═════ Records for this task

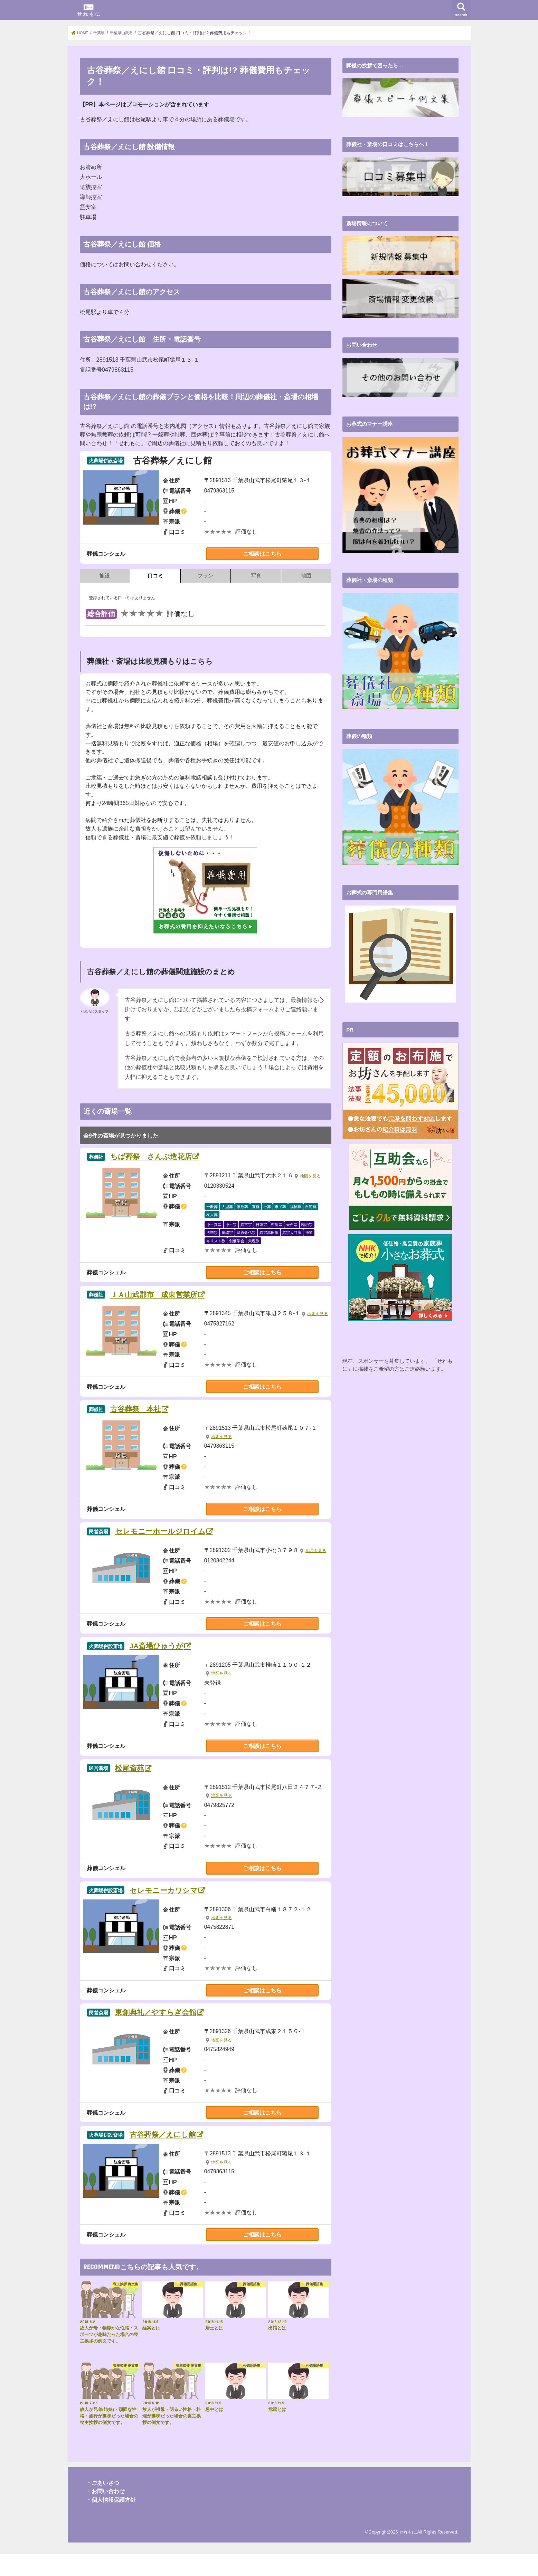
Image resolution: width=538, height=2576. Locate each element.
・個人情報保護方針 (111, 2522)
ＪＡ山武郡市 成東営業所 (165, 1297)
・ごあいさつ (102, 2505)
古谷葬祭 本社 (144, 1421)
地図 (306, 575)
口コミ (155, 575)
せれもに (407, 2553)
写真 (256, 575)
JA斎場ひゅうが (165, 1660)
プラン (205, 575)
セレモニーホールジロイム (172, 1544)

══════════

Problem details - Please return each line of the records above that contains the word "Locate", where case counts.

Result of the exercise -
Image resolution: width=538, height=2576. Locate each element.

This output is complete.